Congressional investigations often determine responsibility for wrongdoing and lead to corrective action, not simply in catching an officeholder with his hand in the cookie jar but also in producing a legislative remedy. A prime exhibit was the Senate Watergate hearings of the early 1970s, which ensnared a lying Richard Nixon and collaborators in the cover-up of the infamous break-in of the Democratic National Committee and associated crimes.
At the same time, such investigations can be exploited for partisan objectives in the hands of lawmakers so inclined. For one thing, the device of televised congressional hearings can easily become magnets for self-serving or partisan showboating by legislators converted by the proceedings into prosecutors. Questions routinely are asked not only to elicit information but also to score political points, their purpose easily ascertainable by the party label of the interrogators.
Past congressional investigations going back to the anticommunist witch hunts of the McCarthy era have demonstrated that the power of Congress to compel testimony from executive branch officials can be a two-edged sword.
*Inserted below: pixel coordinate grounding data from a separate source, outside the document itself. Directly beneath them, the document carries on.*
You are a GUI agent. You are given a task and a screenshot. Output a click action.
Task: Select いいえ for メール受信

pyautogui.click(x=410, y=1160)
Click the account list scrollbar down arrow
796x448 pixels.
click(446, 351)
Their ultimate legal protection is the Fifth Amendment guarantee that no individual "be compelled in any criminal case to be a witness against himself."
In that earlier period of legislative warfare against the executive, McCarthy repeatedly equated "taking the Fifth" with an act of disloyalty or an admission of guilt, labeling users of the protection "Fifth Amendment communists." That specter resurfaced this week when former IRS official Lois G. Lerner, head of the unit engaged in political policing of applications for tax-exemption status, invoked the protection against self-incrimination.
Her right to claim the protection was challenged on grounds that she had already opened the door to committee interrogation by offering a statement denying any wrongdoing. She left the hearing room facing the prospect of being called back.
The chairman of the House committee involved, Rep. Darrell Issa of California, has already earned a reputation as a politically motivated congressional sleuth comparable to Joe McCarthy himself, an appraisal sometimes meant as a compliment and sometimes as a condemnation.
A Congress once again seized by investigative impulse augurs only more threats to Mr. Obama's second-term agenda. He must cooperate with the congressional investigators but not allow the most partisan of them to deter him from pursuing his own efforts to right the still-sluggish economy, on whose fate his presidential legacy ultimately will rest.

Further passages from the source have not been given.